Over the past 60 years, insect classification research has been limited by factors including an over-reliance on acoustic sensing devices, a heavy focus on wing-beat frequency and limited data, researchers said.
The University of California, Riverside researchers overcame those limitations by building an inexpensive wireless bug sensor that can track many insect flight behaviour patterns and generate much larger amounts of data that can then be incorporated into classification algorithms.
In about three years, by having dozens of sensors running in parallel 24 hours a day, researchers have collected tens of millions of data points, more than all previous work in this field combined.
"We set out not knowing what was possible," said Eamonn Keogh, a computer science professor at UC Riverside's Bourns College of Engineering.
"Now, the problem is essentially solved.
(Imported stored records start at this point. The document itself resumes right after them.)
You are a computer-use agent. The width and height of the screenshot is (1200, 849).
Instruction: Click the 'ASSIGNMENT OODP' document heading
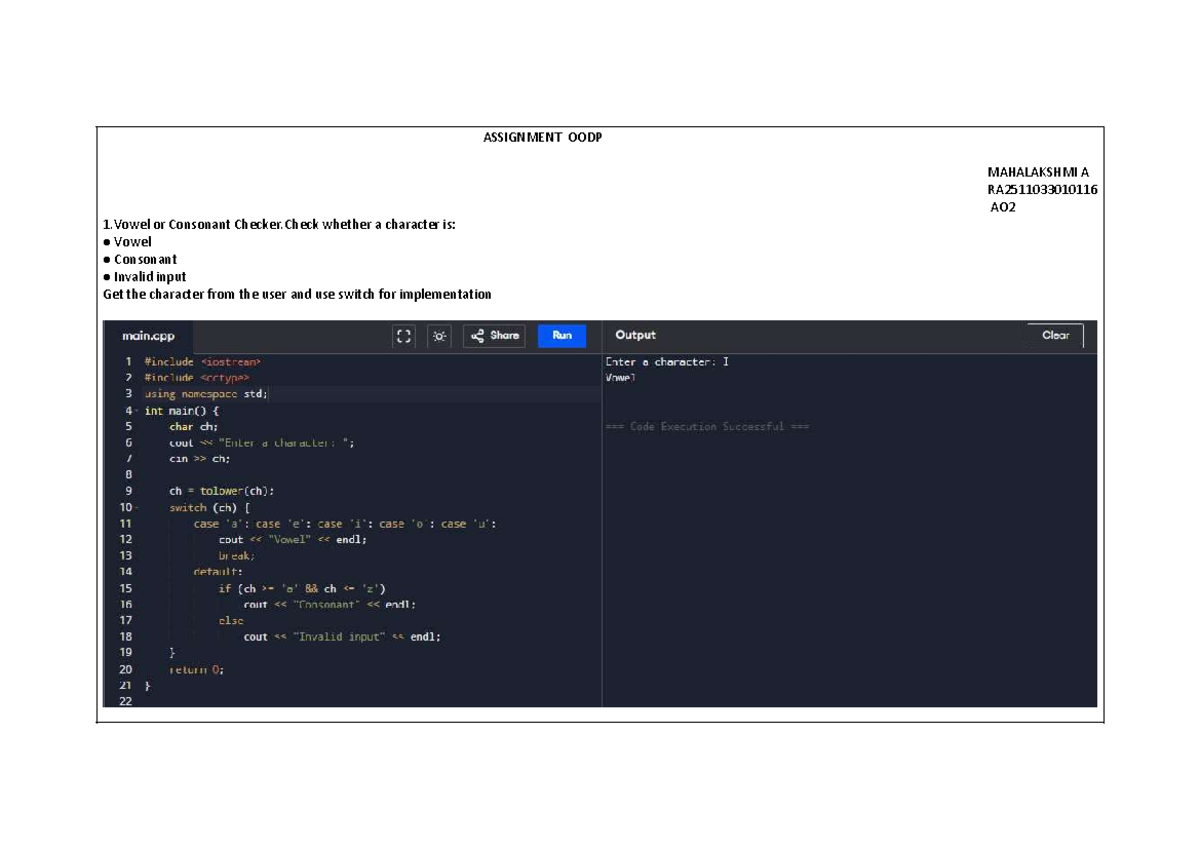543,138
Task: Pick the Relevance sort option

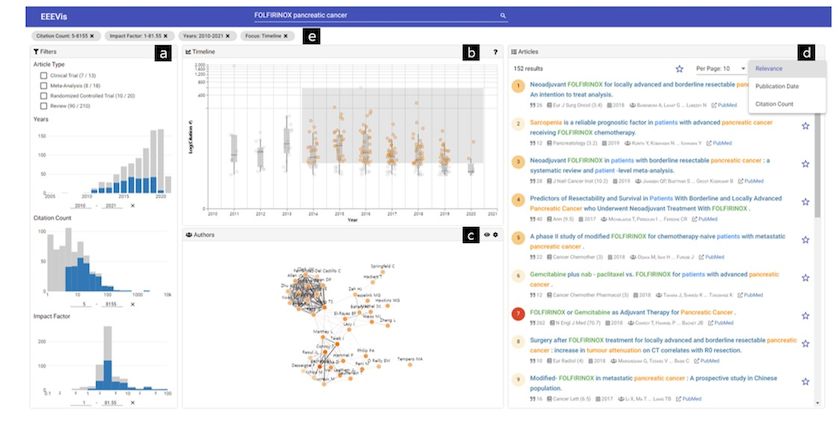Action: (x=769, y=68)
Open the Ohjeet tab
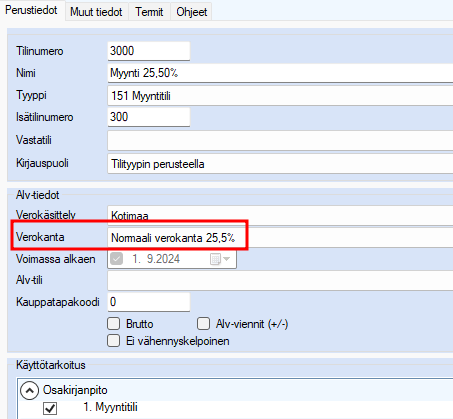The image size is (453, 419). (x=192, y=12)
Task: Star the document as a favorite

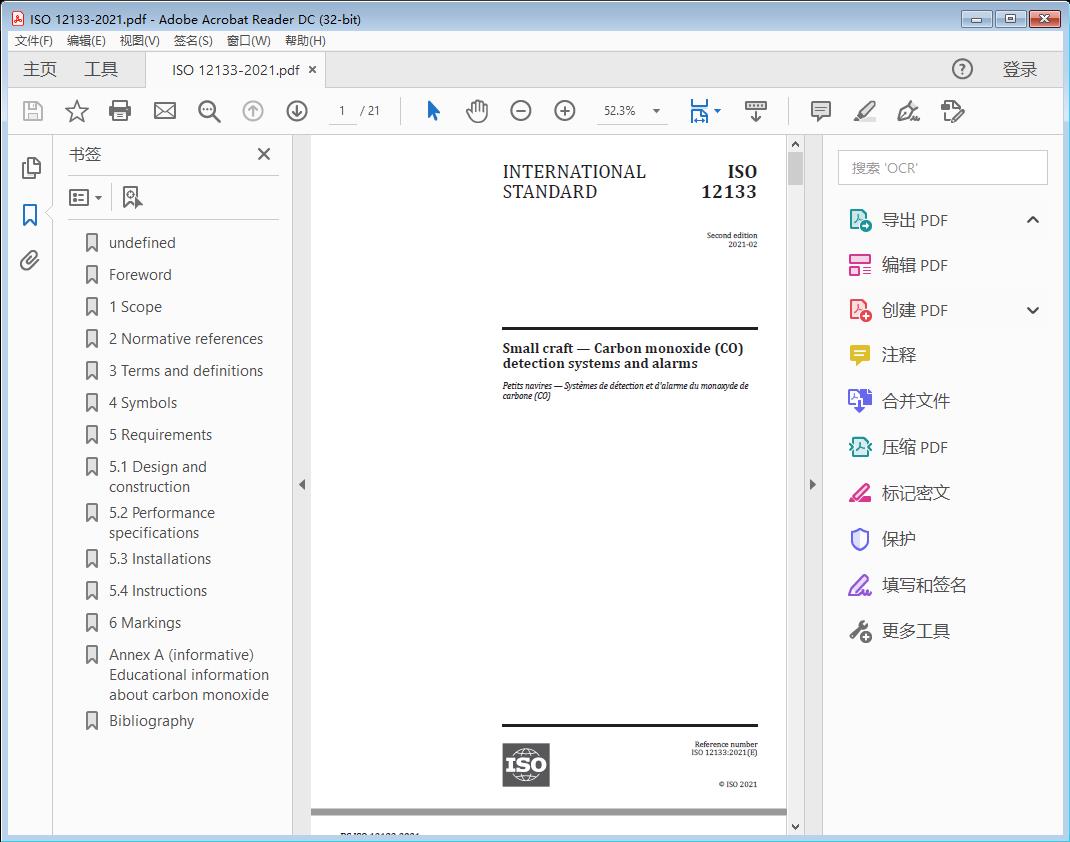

We have created insect classification tools that can outperform the world's top entomologists in a fraction of the time," said Keogh.
The sensor consists of a phototransistor array, which is connected to an electronic board and a laser pointing at the phototransistor array.
When the insect passes across the laser beam, its wings partially block the light, causing a small light fluctuation.
The fluctuations are captured by the phototransistor array as changes in current, the signal is then filtered and amplified by the custom designed electronic board.
The output of the electronic board is fed into a digital sound recorder and recorded as an MP3 and downloaded to a computer.
The goal is to make this automated classification method as simple, inexpensive and ubiquitous as current methods such as sticky traps and interception traps, but with digital advantages such as higher accuracy, real-time monitoring and the ability to collect additional flight behaviour patterns.
In their experiments, researchers worked with six species of insects. As they added additional insect flight behaviour patterns to their classification algorithm, they were able to increase their success classifying the different species.
For example, using only wing-beat sounds they had an 88 per cent success rate. When they added time of day the success rate jumped to 95 per cent. Then, after adding location, the success rate increased to 97 per cent.
The research appears in the Journal of Insect Behaviour.